Dans un marché du travail tendu, le recrutement de porteurs pour distribuer à l’aube les journaux, en particulier les quotidiens régionaux, devient de plus en plus délicat. La désaffection pour ce métier difficile cause une dégradation du service… et des désabonnements.

Cherche porteur désespérément. Confrontés à la hausse du prix du papier et à la transition numérique, les éditeurs de la PQR doivent faire face à un autre danger tout aussi existentiel : la difficulté à recruter des porteurs, pour assurer une distribution efficace de leurs journaux.

Chez « Ouest-France » , le leader de la PQR et l’un des groupes disposant du maillage de distribution le plus dense, environ 450 porteurs manquent à l’appel, soit 10 % du total. Toutes les régions sont concernées. « On recrute en permanence des porteurs », confirme Jérôme Mancellon, le directeur général de Proximy, qui confirme ces difficultés à l’embauche chez cette société qui distribue la quasi-totalité des quotidiens en Ile-de-France et dans l’Oise.

Erosion des ventes papier

Le problème est particulièrement aigu pour la PQR, très dépendante du papier et pour qui le portage est la meilleure manière de freiner l’érosion des ventes physiques. « Le portage est très important dans le modèle économique de l’éditeur, c’est le canal qui fidélise le mieux le lecteur au support papier », rappelle Pierre Petillault, directeur général de l’Alliance de la presse d’information générale (Apig).

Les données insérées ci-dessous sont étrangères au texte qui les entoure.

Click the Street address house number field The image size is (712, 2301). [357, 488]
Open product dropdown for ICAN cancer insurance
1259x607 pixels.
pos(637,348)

« Pour préserver ce lien, le journal doit normalement être livré très tôt, mais le contexte économique est défavorable », souligne-t-il. Or la solution de substitution offerte par les services de La Poste ne permet le plus souvent pas la livraison aux aurores qu’attendent les abonnés.

Recrutement difficile

Trois facteurs nuisent au recrutement de porteurs, explique Jean-Clément Texier, fin connaisseur de la PQR et conseiller de l’imprimeur Riccobono, propriétaire de Proximy. La diminution des volumes distribués, d’abord, réduit mécaniquement la rentabilité des tournées. Ensuite, la plupart des porteurs, surtout en province, utilisent un véhicule pour livrer et subissent donc l’inflation du carburant. Enfin, l’embauche sur ce type de postes est plus difficile, dans un marché du travail très dynamique.

Recruter et fidéliser ces collaborateurs, sur ces postes aux horaires décalés et mal payés, devient une gageure. « Il faut se lever tôt pour un métier qu’on exerce entre 5 heures et 7 heures 30 du matin et pour une rémunération pas exceptionnelle, entre 450 euros et 700 euros par mois, rappelle Louis Echelard, président du directoire de « Ouest-France ». Ce travail ingrat et difficile, comme d’autres métiers de proximité, n’est pas plébiscité. »

19.000 porteurs de journaux

Sur 19.000 porteurs en France, seule la moitié sont des salariés, le reste intervenant sous le statut de vendeurs colporteurs de presse (VCP). Du côté de Proximy, les porteurs – salariés à temps partiel – sont rémunérés environ 900 euros bruts par mois pour des tournées quotidiennes s’étalant de 3 heures 30 à 7 heures 30 du matin.

Des jeunes retraités, des travailleurs qui ont besoin de revenus complémentaires et des jeunes occupent généralement ces postes, qui souffrent aussi de la concurrence d’autres acteurs de la livraison, aux horaires plus souples, comme Amazon, Uber Eats et consorts. Pour retenir ses porteurs et séduire les jeunes, Proximy s’est d’ailleurs inspiré des applications de livraison afin de simplifier et d’optimiser les tournées.

Concurrence d’Amazon

L’entreprise, qui reste déficitaire, ne peut pas se permettre de rémunérer ses salariés au-delà du SMIC, car le service de portage n’est pas monétisé à sa véritable valeur. « Le coût de distribution pour une société de portage comme la nôtre se situe entre 60 et 70 centimes par client par numéro », indique Jérôme Mancellon. Un prix qui n’est pas répercuté sur l’abonnement.

L’aide de l’Etat, pour ce maillon indispensable de la distribution de journaux, est donc vitale. En 2023, elle s’élève à 35 millions d’euros, dans la dernière loi de finances. « L’extension des réseaux de portage à d’autres livraisons permettrait de les valoriser », suggérait un rapport récent du sénateur Roger Karoutchi.

Certains en appellent aussi à une consolidation du secteur. « Quand vous voyez dans une même rue des véhicules de différentes sociétés de portage, c’est qu’il y a peut-être des possibilités d’optimisation », pointe Jérôme Mancellon. Selon Jean-Clément Texier, il faut éviter les duplications de dépôts parfois situés à quelques kilomètres ou la coexistence, sur un même territoire, de tournées dédiées à la PQR et la PQN. La solution pourrait passer par des partenariats, comme « Sud Ouest » qui distribue « Le Point » à Bordeaux, estime-t-il.